Samoa has been one of a handful of nations to have avoided any case of the coronavirus. We owe this to closing our borders down early as well as our geographic isolation.

But now our clean record is being tested with the repatriation of Samoan citizens from New Zealand and their quarantining.

So far, like our counterparts in Australia and New Zealand, we are failing to adequately manage our facilities. 

The risk of the coronavirus, we have long known, lies not in its mortality rate. It is the disease’s potential to spread and peak suddenly, overwhelming a country’s emergency medical facilities where the real danger lies. 

We know all too well from last year’s epidemic that our emergency departments are under resourced. 

Failure of quarantine would present an enormous risk here.

We applaud Ulu Bismarck Crawley, the head of the National Emergency Operation Centre, for responding to our so far botched approach and acknowledging it.

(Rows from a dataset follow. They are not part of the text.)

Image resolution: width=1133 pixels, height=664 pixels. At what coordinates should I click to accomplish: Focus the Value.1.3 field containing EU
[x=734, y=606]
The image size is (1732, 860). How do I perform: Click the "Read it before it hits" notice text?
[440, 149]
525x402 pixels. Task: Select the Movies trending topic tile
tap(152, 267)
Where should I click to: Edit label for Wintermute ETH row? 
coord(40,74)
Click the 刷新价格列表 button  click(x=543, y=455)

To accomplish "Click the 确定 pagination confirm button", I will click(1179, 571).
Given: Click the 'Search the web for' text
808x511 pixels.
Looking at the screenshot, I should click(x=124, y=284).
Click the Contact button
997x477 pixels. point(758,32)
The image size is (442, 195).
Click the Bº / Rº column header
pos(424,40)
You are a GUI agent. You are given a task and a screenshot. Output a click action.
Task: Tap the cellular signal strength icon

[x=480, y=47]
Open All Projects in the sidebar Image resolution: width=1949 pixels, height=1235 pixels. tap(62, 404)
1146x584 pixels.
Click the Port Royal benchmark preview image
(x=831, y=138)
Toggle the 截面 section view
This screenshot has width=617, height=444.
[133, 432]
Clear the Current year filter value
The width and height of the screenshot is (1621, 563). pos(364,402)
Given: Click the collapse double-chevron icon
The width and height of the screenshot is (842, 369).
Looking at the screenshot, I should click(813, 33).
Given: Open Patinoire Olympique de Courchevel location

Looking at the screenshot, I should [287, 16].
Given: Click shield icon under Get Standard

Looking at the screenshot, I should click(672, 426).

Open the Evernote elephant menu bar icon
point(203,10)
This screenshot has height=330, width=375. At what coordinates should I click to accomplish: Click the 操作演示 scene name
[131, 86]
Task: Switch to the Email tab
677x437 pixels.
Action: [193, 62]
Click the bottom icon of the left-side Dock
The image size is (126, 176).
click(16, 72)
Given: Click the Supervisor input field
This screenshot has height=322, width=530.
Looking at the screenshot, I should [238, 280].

He has told us 13 separate facilities are in operation across Samoa.

And he has said the Government has beefed up security to assist the Samoa Police Services in securing the site to prevent future such incidents.

But how many Police will be on patrol at each of these quarantine sites?

Samoa is happy to welcome back its citizens from foreign lands. But it also deserves peace of mind and the Government should be forthcoming about what measures it is taking to ease the public’s fears. 

We can ill-afford to repeat the mistakes of our neighbours to the south and have private security firms let the nation down. Unlike those countries, our medical systems simply won’t be able to shoulder the load. 

On Friday a new planeload of passengers, many to be quarantined in their local village hall in Poutasi.

We have reservations about this experiment and if locals might secure special treatment from village authorities. 

It is incumbent on the Government to show us how its quarantine hall is going to ensure that there are no escapes or violations of quarantine protocol. 

The Prime Minister has said that he would be open to considering shutting down repatriation flights if ongoing problems with quarantine persist.

It is in his hands for the Government to assure us that quarantine measures are adequate.

But given the sheer size of the stake of a coronavirus outbreak here that option must be on the table.